I can’t help but smile. “Thank you.”
* * *
The next morning, I somehow manage to sleep in until 9AM, a luxury for me. I can’t remember the last time I was able to sleep in, even on my days off. I’ve always worked so much that on my rare day off I had to spend every moment of my off time scheduling appointments or grocery shopping so I didn’t starve to death, or clean so my home didn’t fall apart.
It’s definitely a luxury, and yet waking up alone has never felt this lonely. Why have I gone my entire life without someone and been fine, and yet now it suddenly feels all wrong? I can’t help but think how nice it was to wake up next to AJ and his warm wall of muscle behind me … as well as his hard cock pressed up against me.

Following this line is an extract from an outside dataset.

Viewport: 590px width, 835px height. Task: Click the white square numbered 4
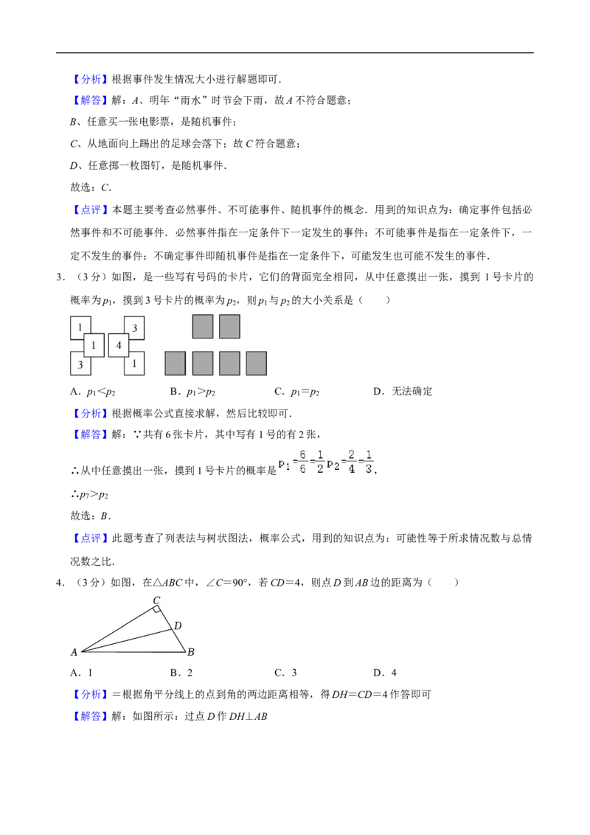coord(119,345)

Thinking about the way he touched me, the way his tongue felt when he kissed me, my body starts to react. My hand slides down my body, into my panties, and between the wet folds. I finger my slippery clit, plunging two finger inside myself. Grabbing the dildo from the bedside table, I work it in and out of my pussy, giving myself a thorough fucking until my muscles tighten and everything starts to turn a little foggy. I climax and then sigh. Yeah, giving myself orgasms feels great for a moment; they always do. But in the end it’s nowhere near fulfilling. Instead, I sigh, feeling disappointed.
Enough of this. It’s time to get a shower and let go of this self-pity and these thoughts of AJ once and for all. Problem is, even as I tell myself my thoughts are going to be AJ-free, I know that’s a lie. I’m going to fail because he has somehow managed to infect my every thought. But I’m a doctor. I can cure this. I have to.